WHAT YOU HAVE TO DO
Using the data below, return the stretch from the line that contains "Task: Open the screenshot ending in 14.36.21" through the line that contains "The image size is (751, 766).", both included, exactly as it stands and nothing beyond it.
====
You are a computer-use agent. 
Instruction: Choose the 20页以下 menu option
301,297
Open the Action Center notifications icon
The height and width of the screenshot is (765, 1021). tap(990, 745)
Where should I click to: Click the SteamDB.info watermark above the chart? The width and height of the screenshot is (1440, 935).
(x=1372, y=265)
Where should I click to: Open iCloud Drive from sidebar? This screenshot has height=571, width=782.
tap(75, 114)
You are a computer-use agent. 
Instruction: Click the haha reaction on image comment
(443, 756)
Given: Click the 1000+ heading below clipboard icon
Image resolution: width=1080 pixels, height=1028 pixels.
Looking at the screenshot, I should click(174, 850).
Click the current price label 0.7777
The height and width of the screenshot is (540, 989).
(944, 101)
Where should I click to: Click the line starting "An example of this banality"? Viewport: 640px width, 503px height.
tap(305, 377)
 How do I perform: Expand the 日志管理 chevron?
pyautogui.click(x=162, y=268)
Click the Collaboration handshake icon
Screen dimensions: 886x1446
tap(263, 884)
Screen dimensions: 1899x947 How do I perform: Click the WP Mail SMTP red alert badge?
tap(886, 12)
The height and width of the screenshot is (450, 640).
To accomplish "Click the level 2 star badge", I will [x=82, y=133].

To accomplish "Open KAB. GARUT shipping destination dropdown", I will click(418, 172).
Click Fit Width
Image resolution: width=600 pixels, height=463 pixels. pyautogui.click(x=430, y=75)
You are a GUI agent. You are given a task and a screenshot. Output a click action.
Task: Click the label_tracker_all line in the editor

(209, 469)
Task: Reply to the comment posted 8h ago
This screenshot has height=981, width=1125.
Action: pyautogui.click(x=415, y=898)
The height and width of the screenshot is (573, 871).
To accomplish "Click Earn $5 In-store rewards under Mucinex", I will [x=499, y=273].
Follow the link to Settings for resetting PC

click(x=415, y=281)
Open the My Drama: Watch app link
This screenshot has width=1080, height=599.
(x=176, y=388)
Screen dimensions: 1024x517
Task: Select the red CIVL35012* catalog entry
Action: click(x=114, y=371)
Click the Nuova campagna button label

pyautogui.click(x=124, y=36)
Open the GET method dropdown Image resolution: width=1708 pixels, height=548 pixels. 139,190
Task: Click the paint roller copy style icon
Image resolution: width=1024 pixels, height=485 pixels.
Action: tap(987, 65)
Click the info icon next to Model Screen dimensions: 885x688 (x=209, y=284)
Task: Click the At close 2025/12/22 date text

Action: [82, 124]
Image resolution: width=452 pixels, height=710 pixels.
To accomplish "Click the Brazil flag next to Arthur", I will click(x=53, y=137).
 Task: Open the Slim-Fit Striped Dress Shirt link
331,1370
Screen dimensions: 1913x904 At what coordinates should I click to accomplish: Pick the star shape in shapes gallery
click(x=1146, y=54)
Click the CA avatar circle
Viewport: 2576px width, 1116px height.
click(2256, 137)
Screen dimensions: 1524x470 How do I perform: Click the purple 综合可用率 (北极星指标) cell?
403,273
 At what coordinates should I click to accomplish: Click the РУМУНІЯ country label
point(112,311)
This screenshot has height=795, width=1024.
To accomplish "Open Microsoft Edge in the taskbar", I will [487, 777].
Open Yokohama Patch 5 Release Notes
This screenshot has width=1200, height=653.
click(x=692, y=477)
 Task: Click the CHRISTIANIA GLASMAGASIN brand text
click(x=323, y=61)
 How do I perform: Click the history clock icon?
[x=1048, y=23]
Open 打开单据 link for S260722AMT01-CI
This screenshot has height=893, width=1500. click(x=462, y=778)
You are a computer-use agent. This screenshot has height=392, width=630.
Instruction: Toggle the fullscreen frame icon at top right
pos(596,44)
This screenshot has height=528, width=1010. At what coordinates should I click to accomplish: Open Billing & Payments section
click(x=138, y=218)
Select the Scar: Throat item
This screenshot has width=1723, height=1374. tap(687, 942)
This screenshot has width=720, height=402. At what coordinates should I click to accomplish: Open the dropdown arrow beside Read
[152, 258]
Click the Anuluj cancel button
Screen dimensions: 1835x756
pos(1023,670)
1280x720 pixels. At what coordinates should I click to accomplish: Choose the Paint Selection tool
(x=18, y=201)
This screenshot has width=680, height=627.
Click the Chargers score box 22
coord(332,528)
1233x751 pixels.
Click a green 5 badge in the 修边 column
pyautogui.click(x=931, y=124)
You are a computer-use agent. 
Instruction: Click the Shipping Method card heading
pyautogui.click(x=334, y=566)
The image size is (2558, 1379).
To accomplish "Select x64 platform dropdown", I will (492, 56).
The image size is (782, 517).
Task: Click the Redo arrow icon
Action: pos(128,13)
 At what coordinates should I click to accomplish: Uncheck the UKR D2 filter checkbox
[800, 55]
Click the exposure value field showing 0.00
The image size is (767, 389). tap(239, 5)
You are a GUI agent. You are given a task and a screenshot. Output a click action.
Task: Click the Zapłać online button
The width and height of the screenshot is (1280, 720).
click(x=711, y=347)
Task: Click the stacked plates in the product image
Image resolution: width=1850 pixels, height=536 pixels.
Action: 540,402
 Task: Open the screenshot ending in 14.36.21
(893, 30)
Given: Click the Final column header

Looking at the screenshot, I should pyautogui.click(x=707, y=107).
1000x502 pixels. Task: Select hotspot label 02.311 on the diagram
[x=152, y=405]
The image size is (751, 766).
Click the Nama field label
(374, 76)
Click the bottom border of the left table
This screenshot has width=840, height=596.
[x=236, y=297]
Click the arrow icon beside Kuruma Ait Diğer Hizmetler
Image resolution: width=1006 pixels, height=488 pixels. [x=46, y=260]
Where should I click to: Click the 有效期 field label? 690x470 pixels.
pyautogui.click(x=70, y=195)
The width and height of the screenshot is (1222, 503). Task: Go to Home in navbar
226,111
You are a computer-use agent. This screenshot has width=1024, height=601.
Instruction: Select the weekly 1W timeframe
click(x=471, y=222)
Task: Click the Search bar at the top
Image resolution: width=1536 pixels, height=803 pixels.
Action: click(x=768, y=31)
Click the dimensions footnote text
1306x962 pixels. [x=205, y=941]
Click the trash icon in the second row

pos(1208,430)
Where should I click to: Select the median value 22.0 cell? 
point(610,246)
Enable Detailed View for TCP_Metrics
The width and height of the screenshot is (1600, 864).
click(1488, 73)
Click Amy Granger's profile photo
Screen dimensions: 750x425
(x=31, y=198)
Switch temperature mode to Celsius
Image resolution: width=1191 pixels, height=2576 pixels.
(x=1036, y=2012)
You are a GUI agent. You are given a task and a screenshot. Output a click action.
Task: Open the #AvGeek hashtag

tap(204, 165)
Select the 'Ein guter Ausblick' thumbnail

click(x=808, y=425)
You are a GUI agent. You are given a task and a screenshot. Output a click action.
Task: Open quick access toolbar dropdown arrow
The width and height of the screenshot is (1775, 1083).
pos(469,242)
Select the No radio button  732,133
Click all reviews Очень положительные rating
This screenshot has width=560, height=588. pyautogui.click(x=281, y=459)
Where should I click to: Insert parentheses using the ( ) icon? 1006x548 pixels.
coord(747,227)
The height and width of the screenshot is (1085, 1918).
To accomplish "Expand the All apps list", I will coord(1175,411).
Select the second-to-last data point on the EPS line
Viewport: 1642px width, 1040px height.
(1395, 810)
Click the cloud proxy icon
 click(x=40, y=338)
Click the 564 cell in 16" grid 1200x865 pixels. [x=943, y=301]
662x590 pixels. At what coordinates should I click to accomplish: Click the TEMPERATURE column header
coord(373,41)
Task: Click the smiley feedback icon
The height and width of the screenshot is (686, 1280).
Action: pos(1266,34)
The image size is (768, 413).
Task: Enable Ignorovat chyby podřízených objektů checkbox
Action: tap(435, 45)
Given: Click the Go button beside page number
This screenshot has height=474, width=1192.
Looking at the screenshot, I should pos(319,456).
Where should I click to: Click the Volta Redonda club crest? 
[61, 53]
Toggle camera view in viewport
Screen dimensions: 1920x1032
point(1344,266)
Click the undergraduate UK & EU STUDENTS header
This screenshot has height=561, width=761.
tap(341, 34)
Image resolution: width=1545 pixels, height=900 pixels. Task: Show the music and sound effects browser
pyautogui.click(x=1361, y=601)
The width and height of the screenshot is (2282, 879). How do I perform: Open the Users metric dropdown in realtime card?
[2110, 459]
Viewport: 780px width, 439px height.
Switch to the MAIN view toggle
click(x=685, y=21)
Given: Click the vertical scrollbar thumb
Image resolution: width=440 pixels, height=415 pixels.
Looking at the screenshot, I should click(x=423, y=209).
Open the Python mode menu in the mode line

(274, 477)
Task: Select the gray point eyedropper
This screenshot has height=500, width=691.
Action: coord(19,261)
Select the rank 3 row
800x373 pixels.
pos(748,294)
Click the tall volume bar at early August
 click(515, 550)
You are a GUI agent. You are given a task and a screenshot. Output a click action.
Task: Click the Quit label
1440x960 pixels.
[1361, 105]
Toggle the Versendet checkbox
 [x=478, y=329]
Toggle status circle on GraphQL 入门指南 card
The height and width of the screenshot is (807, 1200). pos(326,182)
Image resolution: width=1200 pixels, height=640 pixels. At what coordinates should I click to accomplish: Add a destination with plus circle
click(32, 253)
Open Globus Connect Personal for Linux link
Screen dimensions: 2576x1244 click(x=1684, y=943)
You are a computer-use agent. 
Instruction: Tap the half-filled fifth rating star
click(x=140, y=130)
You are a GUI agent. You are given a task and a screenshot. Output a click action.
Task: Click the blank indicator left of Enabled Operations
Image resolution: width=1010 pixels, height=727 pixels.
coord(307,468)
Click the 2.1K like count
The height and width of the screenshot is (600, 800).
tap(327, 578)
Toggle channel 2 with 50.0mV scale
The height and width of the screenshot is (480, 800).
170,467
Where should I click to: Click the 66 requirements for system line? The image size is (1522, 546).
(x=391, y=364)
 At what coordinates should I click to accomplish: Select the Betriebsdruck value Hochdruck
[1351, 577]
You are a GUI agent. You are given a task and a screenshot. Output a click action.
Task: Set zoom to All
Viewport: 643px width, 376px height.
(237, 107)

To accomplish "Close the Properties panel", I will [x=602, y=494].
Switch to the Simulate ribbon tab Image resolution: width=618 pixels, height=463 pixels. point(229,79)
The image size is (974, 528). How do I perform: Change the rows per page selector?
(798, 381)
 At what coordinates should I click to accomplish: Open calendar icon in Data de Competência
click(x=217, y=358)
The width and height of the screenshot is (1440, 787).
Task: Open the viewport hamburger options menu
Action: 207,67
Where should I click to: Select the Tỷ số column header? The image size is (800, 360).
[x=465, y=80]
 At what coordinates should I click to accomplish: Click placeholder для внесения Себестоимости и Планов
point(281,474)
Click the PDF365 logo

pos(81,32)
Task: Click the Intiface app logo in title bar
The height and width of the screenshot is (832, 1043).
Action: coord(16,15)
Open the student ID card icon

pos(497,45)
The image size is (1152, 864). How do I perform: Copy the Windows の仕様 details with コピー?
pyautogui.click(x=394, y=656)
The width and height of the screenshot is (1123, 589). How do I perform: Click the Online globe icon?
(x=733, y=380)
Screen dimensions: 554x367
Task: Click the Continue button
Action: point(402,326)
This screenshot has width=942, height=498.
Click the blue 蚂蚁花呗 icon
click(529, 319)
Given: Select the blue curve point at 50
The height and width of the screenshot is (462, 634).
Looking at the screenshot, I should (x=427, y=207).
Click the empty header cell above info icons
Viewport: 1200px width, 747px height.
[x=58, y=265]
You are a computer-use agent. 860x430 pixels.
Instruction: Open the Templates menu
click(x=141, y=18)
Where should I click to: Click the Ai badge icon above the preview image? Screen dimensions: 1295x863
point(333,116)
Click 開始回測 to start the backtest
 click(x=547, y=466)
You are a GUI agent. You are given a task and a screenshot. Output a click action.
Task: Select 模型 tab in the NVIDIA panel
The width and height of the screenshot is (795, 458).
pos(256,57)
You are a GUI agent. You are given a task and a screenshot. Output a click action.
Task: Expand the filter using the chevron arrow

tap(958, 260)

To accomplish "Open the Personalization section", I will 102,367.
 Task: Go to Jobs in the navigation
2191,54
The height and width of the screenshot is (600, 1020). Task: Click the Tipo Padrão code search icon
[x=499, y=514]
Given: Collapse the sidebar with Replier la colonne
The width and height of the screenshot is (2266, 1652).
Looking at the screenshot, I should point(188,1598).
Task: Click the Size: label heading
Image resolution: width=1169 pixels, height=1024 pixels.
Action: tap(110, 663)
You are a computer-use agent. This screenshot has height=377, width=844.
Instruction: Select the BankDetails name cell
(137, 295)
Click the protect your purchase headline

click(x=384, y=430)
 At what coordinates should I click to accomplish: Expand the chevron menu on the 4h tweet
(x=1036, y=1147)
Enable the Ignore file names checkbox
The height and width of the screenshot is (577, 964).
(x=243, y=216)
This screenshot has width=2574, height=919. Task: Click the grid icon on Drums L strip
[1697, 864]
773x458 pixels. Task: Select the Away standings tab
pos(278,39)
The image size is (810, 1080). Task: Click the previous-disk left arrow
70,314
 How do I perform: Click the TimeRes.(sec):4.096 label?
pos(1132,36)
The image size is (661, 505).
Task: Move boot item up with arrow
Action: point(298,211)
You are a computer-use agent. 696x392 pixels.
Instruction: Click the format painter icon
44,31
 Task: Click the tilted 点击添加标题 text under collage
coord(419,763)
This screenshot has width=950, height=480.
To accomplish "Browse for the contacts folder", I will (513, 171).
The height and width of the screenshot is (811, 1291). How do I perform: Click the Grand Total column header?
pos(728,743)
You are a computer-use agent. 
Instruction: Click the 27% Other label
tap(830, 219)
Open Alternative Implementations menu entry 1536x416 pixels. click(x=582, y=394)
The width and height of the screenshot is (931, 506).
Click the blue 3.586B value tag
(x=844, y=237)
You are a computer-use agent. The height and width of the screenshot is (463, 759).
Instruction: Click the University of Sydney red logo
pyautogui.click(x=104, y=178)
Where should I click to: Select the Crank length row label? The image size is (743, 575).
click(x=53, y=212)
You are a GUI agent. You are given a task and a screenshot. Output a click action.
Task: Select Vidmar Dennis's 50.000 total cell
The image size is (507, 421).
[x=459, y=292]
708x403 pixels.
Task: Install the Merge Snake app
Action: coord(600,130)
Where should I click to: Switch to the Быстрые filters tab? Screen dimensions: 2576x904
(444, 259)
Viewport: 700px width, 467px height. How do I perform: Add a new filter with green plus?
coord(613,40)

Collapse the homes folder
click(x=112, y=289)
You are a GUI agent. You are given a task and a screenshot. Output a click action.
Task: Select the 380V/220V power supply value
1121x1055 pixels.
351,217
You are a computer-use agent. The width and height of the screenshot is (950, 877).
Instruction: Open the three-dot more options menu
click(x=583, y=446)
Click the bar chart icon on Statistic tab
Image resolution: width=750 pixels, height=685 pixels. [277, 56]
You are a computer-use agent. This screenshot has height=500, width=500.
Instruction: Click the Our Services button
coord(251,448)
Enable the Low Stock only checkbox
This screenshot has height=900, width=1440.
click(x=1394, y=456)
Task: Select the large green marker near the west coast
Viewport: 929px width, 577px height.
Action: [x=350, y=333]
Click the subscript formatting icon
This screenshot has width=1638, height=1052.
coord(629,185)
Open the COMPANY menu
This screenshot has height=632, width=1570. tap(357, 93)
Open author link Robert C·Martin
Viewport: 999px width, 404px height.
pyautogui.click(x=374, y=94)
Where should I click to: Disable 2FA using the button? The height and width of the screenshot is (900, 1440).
====
TASK OUTPUT
 Task: Open the screenshot ending in 14.36.21
(893, 30)
Given: Click the Final column header

Looking at the screenshot, I should pyautogui.click(x=707, y=107).
1000x502 pixels. Task: Select hotspot label 02.311 on the diagram
[x=152, y=405]
The image size is (751, 766).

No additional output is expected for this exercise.